▶ _The exercise_: Quote the following lines word for word, with nothing changed.

▶ _Text and item location entries_:
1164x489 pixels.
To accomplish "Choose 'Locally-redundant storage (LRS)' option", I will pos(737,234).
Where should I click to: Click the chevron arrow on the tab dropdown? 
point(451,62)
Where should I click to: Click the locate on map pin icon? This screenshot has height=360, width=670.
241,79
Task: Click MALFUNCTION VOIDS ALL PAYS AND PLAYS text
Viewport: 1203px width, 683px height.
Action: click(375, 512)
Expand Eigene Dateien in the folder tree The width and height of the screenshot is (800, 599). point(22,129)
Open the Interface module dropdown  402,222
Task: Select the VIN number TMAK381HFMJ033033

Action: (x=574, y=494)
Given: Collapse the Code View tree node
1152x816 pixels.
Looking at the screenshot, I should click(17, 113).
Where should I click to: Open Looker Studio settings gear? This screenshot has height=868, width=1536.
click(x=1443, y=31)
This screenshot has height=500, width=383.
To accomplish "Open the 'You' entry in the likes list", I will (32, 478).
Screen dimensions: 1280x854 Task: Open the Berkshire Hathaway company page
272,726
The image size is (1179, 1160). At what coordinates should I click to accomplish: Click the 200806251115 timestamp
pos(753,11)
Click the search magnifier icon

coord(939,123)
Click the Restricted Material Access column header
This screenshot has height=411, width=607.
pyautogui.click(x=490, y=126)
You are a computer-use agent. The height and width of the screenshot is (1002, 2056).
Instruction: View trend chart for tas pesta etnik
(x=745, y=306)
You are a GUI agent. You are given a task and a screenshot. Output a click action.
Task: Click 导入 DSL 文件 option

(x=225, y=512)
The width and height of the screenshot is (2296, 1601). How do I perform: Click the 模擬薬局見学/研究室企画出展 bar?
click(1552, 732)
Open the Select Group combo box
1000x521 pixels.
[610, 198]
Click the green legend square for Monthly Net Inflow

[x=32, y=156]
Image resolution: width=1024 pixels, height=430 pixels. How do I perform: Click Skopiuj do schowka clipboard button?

▶ _Answer for the task_:
1164x489 pixels.
To accomplish "Choose 'Locally-redundant storage (LRS)' option", I will pos(737,234).
Where should I click to: Click the chevron arrow on the tab dropdown? 
point(451,62)
Where should I click to: Click the locate on map pin icon? This screenshot has height=360, width=670.
241,79
Task: Click MALFUNCTION VOIDS ALL PAYS AND PLAYS text
Viewport: 1203px width, 683px height.
Action: click(375, 512)
Expand Eigene Dateien in the folder tree The width and height of the screenshot is (800, 599). point(22,129)
Open the Interface module dropdown  402,222
Task: Select the VIN number TMAK381HFMJ033033

Action: (x=574, y=494)
Given: Collapse the Code View tree node
1152x816 pixels.
Looking at the screenshot, I should click(17, 113).
Where should I click to: Open Looker Studio settings gear? This screenshot has height=868, width=1536.
click(x=1443, y=31)
This screenshot has height=500, width=383.
To accomplish "Open the 'You' entry in the likes list", I will (32, 478).
Screen dimensions: 1280x854 Task: Open the Berkshire Hathaway company page
272,726
The image size is (1179, 1160). At what coordinates should I click to accomplish: Click the 200806251115 timestamp
pos(753,11)
Click the search magnifier icon

coord(939,123)
Click the Restricted Material Access column header
This screenshot has height=411, width=607.
pyautogui.click(x=490, y=126)
You are a computer-use agent. The height and width of the screenshot is (1002, 2056).
Instruction: View trend chart for tas pesta etnik
(x=745, y=306)
You are a GUI agent. You are given a task and a screenshot. Output a click action.
Task: Click 导入 DSL 文件 option

(x=225, y=512)
The width and height of the screenshot is (2296, 1601). How do I perform: Click the 模擬薬局見学/研究室企画出展 bar?
click(1552, 732)
Open the Select Group combo box
1000x521 pixels.
[610, 198]
Click the green legend square for Monthly Net Inflow

[x=32, y=156]
Image resolution: width=1024 pixels, height=430 pixels. How do I perform: Click Skopiuj do schowka clipboard button?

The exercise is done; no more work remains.